> [Task brief] The entries that follow need to be retyped verbatim.

[Source records]

════════

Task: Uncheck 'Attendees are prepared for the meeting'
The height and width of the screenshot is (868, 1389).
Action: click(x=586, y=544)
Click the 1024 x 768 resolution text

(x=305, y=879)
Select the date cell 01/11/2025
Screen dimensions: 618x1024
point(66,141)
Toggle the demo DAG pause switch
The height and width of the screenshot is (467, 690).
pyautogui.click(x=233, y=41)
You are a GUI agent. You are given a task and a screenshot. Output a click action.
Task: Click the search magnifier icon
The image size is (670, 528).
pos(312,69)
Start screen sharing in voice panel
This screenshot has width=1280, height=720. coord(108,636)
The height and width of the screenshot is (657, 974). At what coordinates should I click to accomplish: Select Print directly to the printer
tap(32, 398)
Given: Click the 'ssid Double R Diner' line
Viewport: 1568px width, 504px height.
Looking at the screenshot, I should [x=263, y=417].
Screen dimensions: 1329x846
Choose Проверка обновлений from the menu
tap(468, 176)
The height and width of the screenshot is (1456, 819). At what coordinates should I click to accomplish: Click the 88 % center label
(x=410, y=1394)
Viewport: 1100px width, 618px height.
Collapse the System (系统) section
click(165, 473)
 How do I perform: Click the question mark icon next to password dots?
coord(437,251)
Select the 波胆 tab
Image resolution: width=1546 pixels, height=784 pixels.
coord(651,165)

════════

> [Response to the exercise]
Task: Uncheck 'Attendees are prepared for the meeting'
The height and width of the screenshot is (868, 1389).
Action: click(x=586, y=544)
Click the 1024 x 768 resolution text

(x=305, y=879)
Select the date cell 01/11/2025
Screen dimensions: 618x1024
point(66,141)
Toggle the demo DAG pause switch
The height and width of the screenshot is (467, 690).
pyautogui.click(x=233, y=41)
You are a GUI agent. You are given a task and a screenshot. Output a click action.
Task: Click the search magnifier icon
The image size is (670, 528).
pos(312,69)
Start screen sharing in voice panel
This screenshot has width=1280, height=720. coord(108,636)
The height and width of the screenshot is (657, 974). At what coordinates should I click to accomplish: Select Print directly to the printer
tap(32, 398)
Given: Click the 'ssid Double R Diner' line
Viewport: 1568px width, 504px height.
Looking at the screenshot, I should [x=263, y=417].
Screen dimensions: 1329x846
Choose Проверка обновлений from the menu
tap(468, 176)
The height and width of the screenshot is (1456, 819). At what coordinates should I click to accomplish: Click the 88 % center label
(x=410, y=1394)
Viewport: 1100px width, 618px height.
Collapse the System (系统) section
click(165, 473)
 How do I perform: Click the question mark icon next to password dots?
coord(437,251)
Select the 波胆 tab
Image resolution: width=1546 pixels, height=784 pixels.
coord(651,165)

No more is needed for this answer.